If an applicant expresses concerns about safety and security, you may also choose to provide a detailed emergency evacuation plan.Protect Your Family: Create a Family Emergency Plan, Do You Have an Emergency Evacuation Plan?, and HAZMAT Response Team Harnesses the Power of SmartDraw.
#2 SCREEN POTENTIAL TENTANTS
It’s important to be consistent and treat each potential tenant or applicant the same so that you’re not in violation of any of the fair housing laws. At minimum, you should have every potential tenant submit a rental application and a credit report & criminal history check authorization form.
Prior to showing the property, it’s important to find out how serious a potential tenant is about renting and if it’s worth your time scheduling an on-site visit. Here are a series of questions to consider asking the applicant:
- Why are you planning on moving?
- When would you like to move?
- What is your monthly income?
- Can you provide me with references from your former landlord and employer?
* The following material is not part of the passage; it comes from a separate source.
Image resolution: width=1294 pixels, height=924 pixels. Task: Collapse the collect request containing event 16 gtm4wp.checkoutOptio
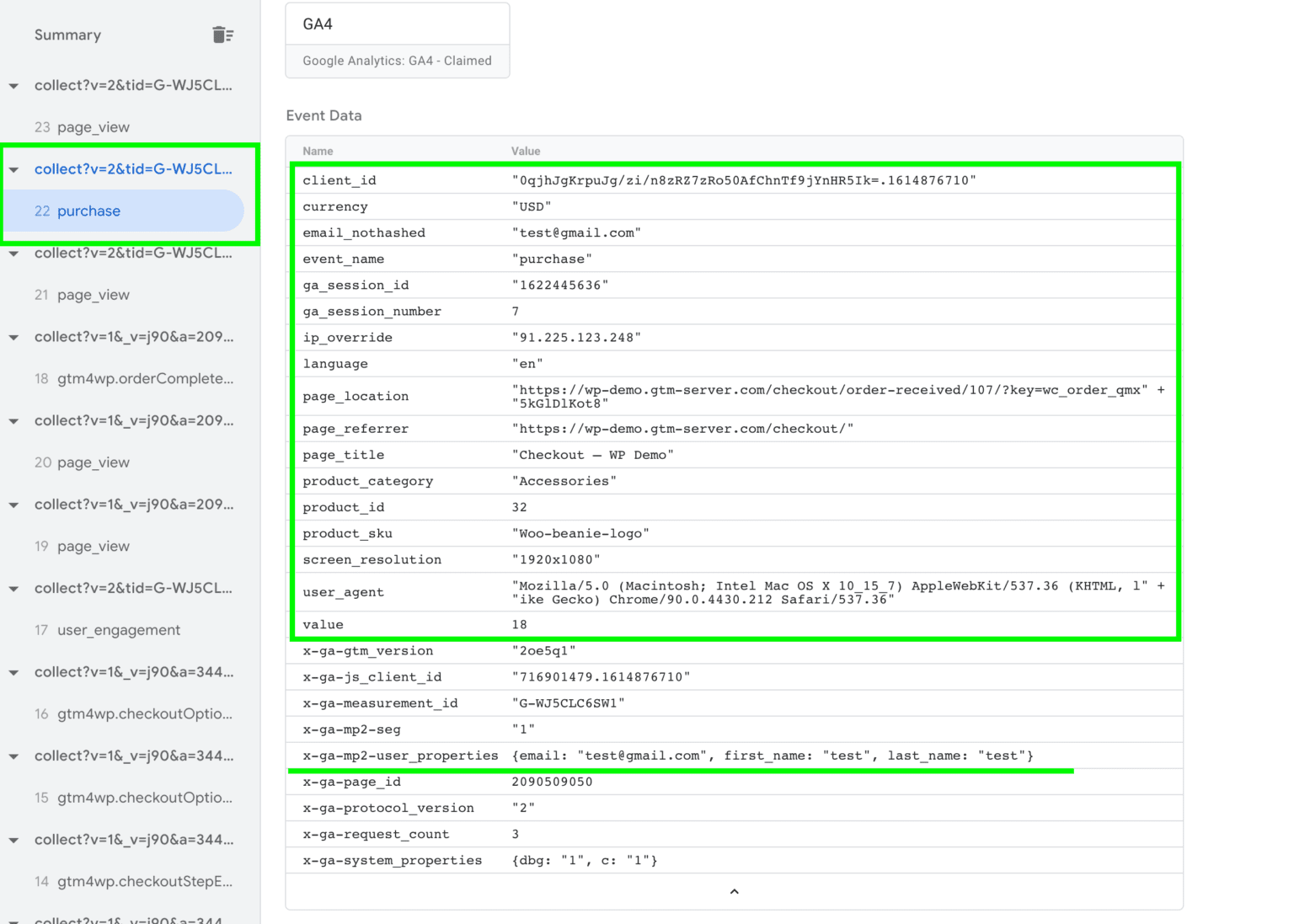pos(13,671)
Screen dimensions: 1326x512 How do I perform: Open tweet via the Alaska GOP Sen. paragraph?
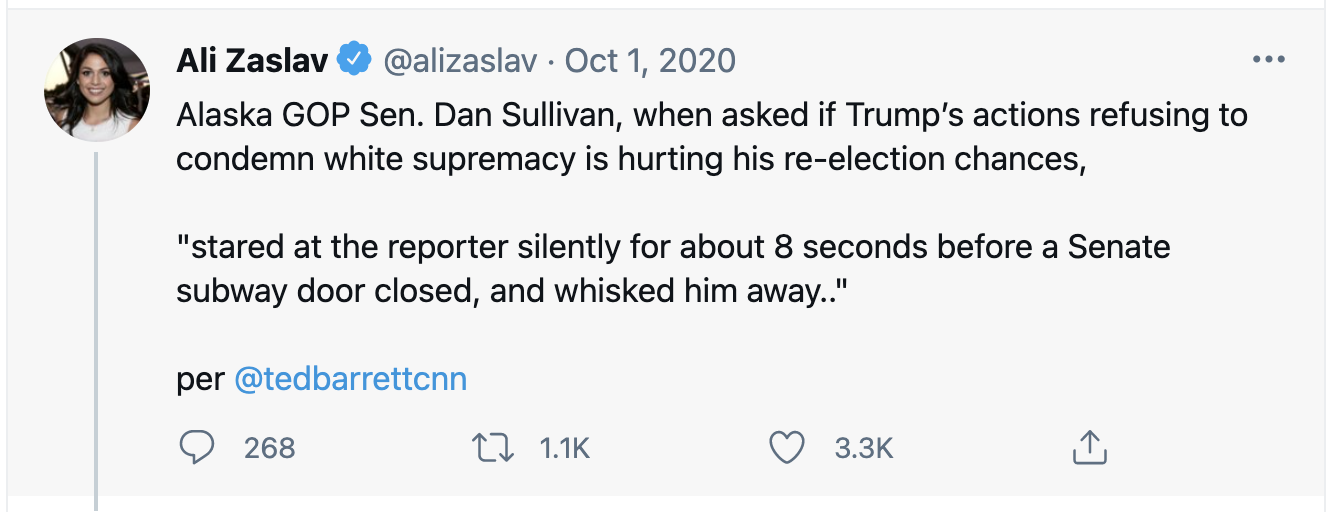[x=712, y=136]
- Will you complete a rental application and a credit & background check form?
- How many people will be living in the home?
#3 REVIEW LEASE AGREEMENT WITH TENANT
Review the lease agreement with the tenant(s) section by section so that they completely understand what they are agreeing to. Once you have gone over the entire agreement with the tenant and answered any questions, you and the tenant should sign and date the lease.
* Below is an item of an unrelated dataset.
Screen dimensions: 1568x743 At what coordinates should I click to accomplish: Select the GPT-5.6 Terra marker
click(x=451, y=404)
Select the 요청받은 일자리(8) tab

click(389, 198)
#4 COLLECT FIRST MONTH’S RENT AND SECURITY DEPOSIT
You should always collect the first month’s rent and the entire security deposit before the tenant moves into the unit. If the tenant does not pay on time the first month, it increases the likelihood that they will be late with their rental payments the following months.
#5 COMPLETE MOVE-IN CHECK LIST
Upon receipt of the keys to the property or the actual move-in day, you should go over the move-in checklist with the tenant. The checklist describes the condition of the property as a whole and of each room in detail. Both you and your tenant should sign and date this checklist.
The move-in checklist is important as it allows you to compare the condition of the property when the tenant moves in to the property’s condition when the tenant. The Rental Property Condition Form, found in SmartDraw, is similar to the move-in checklist I had originally created.
#6 PROVIDE YOUR CONTACT INFORMATION
Finally, you should provide the tenant with your contact information. This will be the method of communication which allows them to reach you if they have a question or complaint. Ensure they know if you prefer to have them contact you during normal business hours, 9 A.M. to 5 P.M., unless it is an emergency. It is at this early stage in the tenant-landlord relationship that you are able to establish a healthy working relationship.